If you experience impotence, instead of a little blue pill maybe you want to apply shockwaves to your privates instead.
Experiments now suggest directing shockwaves at penises can help treat erectile dysfunction.
"We can really reverse erectile problems with this," researcher Yoram Vardi, head of the neuro-urology department at Rambam Medical Center in Haifa, Israel, told LiveScience.
"While patients with erectile dysfunction can function with Viagra or Cialis, this is not a cure — when they stop the medication, they cannot function," he added. "This is only a preliminary study, but here with shockwaves, we can do something biological for the problem — after treatments, these patients can function without the need for medication."
In animal studies, low-intensity shockwaves have been proven to trigger growth of new blood vessels from existing ones. Vardi and his colleagues therefore speculated that shockwave therapy could help men whose erectile dysfunction stems from reduced blood flow to their penises.
"Cardiovascular problems are responsible for approximately 80 percent of patients with erectile dysfunction, so that's a huge amount of patients," Vardi explained.
The researchers treated 20 volunteers with an average age of 56 years old who had mild or moderate erectile dysfunction for roughly three years.
At each session, a device that resembles a computer mouse applied shockwaves at five different sites on their penises.
"These are very, very low energy shock waves," Vardi said. Each shockwave applied roughly 100 bar of pressure — some 20 times the air pressure in a bottle of champagne, but less than the pressure exerted by a woman in stiletto heels who weighs 132 lbs. (60 kg).
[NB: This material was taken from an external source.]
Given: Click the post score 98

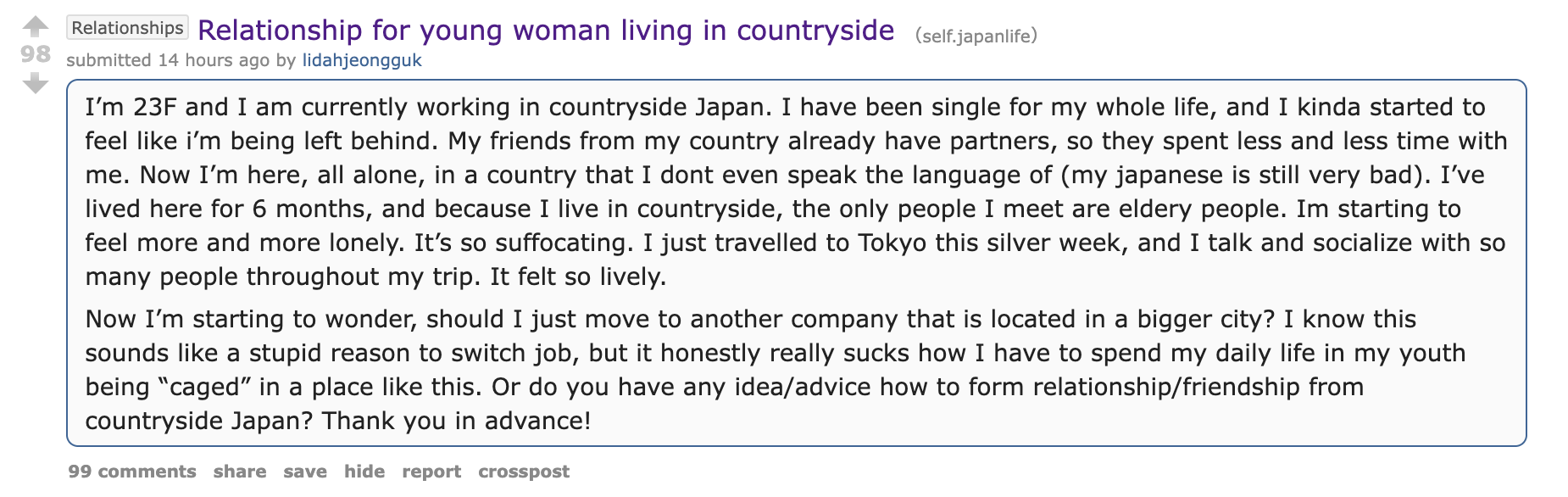Looking at the screenshot, I should (36, 54).
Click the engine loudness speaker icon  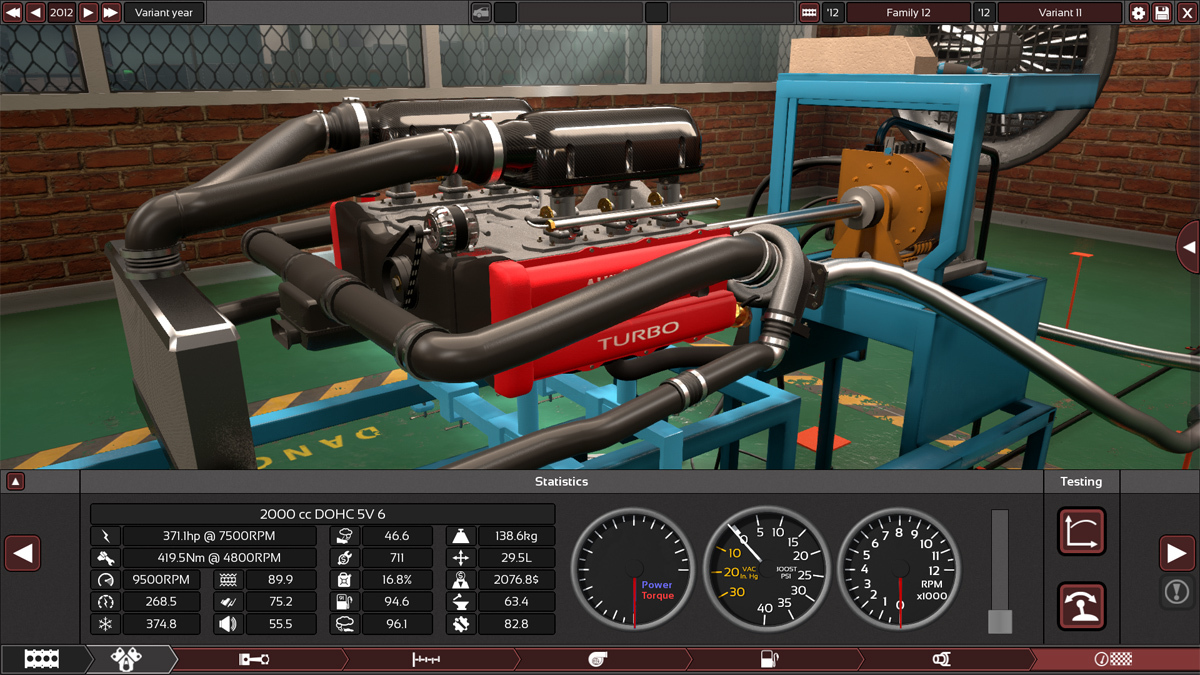coord(228,624)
"This sort of energy is completely different from what you would get in a massage, although everyone can do what they want," Vardi said.
Each site on the penis received some 300 shockwaves over the course of three minutes. The men underwent two weekly sessions for three weeks, and then repeated this course of therapy after three weeks of rest.
Significant improvement was seen in 15 of 20 men. "We didn't find any side effects, and it didn't hurt," Vardi noted.
Even if further studies bear out these results, this is not a cure for everyone, Vardi cautioned. The researchers chose men whose problems were apparently due to blood flow, as opposed to nerve, muscle or other issues.
The researchers are now expanding their research with placebo groups and more patients.
"This is only the beginning — we need to understand much better what is happening," Vardi said. "We also want to see how long this response will stand — is it forever, one year, two years, six months? We know that at three months, it stays the same."
Vardi and his colleagues detailed their findings November 17 at the European Society for Sexual Medicine meeting in Lyon, France.